- O primeiro-ministro Luís Montenegro afirmou, nesta terça-feira, que acredita que a grande maioria dos portugueses irá trabalhar na quarta-feira, apesar da greve geral convocada pela CGTP.
- Montenegro disse que uma minoria pode condicionar o trabalho dos outros e pediu que se respeite a vontade de quem quer trabalhar no dia da paralisação.
- A declaraçao foi feita à entrada da cimeira dedicada ao futuro do poder local, na Alfândega do Porto, onde decorre a conferência de aniversário do Jornal de Notícias.

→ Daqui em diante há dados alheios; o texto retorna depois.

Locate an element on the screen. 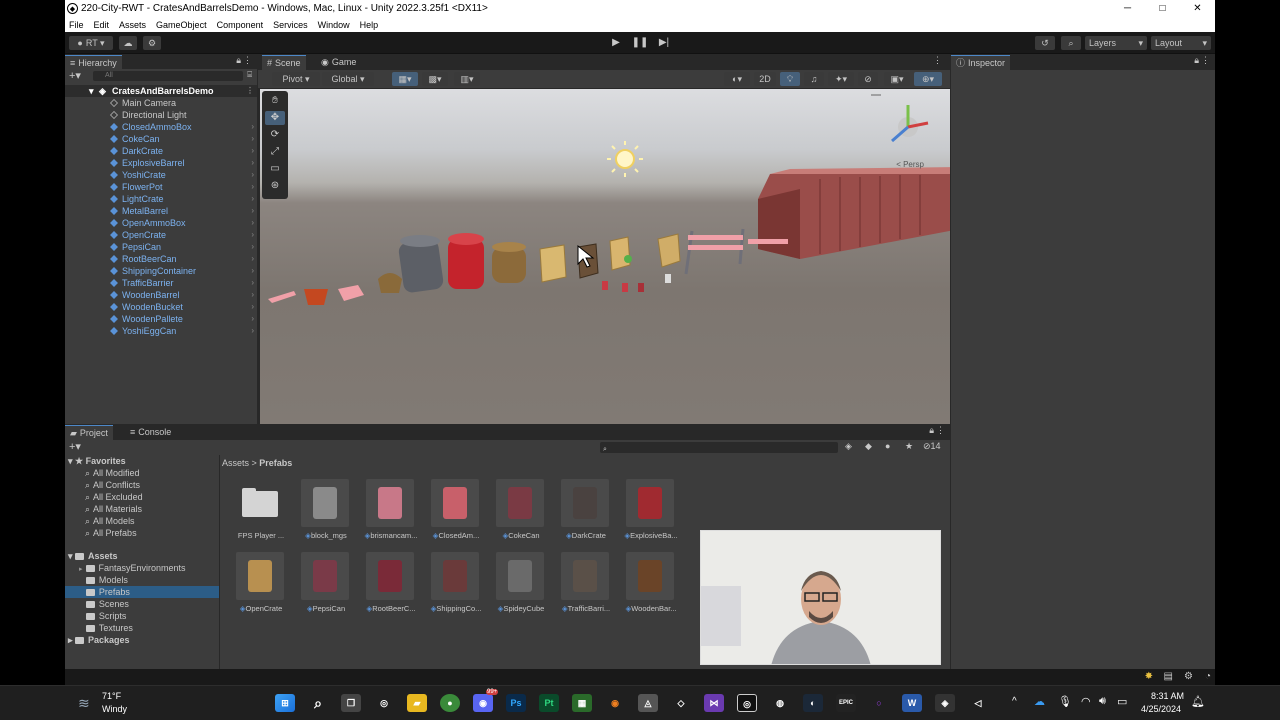  pivot-dropdown: Pivot ▾ is located at coordinates (296, 79).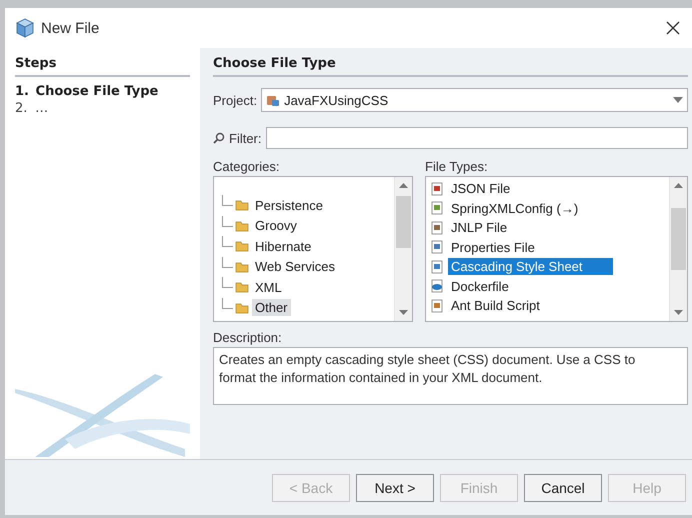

- Um protesto de duas dezenas de manifestantes à porta da Alfândega do Porto marcou a presença da greve durante a cimeira.
- Sobre o aniversário do JN, o líder do Governo afirmou que o jornal continua a ser um meio de contacto com a realidade social, económica e política, destacando a ligação ao poder local.
O primeiro-ministro afirmou que a maioria dos portugueses deverá continuar a trabalhar na quarta-feira, desvalorizando o impacto da greve geral convocada pela CGTP. O protesto reuniu cerca de duas dezenas de manifestantes à porta da Alfândega do Porto, onde ocorre a conferência de aniversário do JN.
Montenegro insistiu que, na generalidade, o trabalho deverá prosseguir normalmente, apesar de a greve poder condicionar alguns setores. Aprecia que uma minoria pode influenciar o rendimento de outros, mas pediu respeito pela vontade de quem quer trabalhar.
Sobre o JN, o chefe de Governo destacou o papel do jornal na ligação entre população e realidade social, económica e política. Enfatizou a proximidade com o poder local e lembrou que a conferência celebra os 138 anos do jornal.
Greve e reações
Na receção à entrada para a conferência, Montenegro foi confrontado pelos manifestantes, defendendo que o dia seguinte deve permitir a livre escolha entre trabalhar ou aderir à greve.
O evento de segunda-feira ocorre em plena controvérsia sobre o impacto da greve geral, que visa mudanças no pacote laboral apresentado pelo governo. O desfecho da mobilização permanece em análise pelos corredores políticos.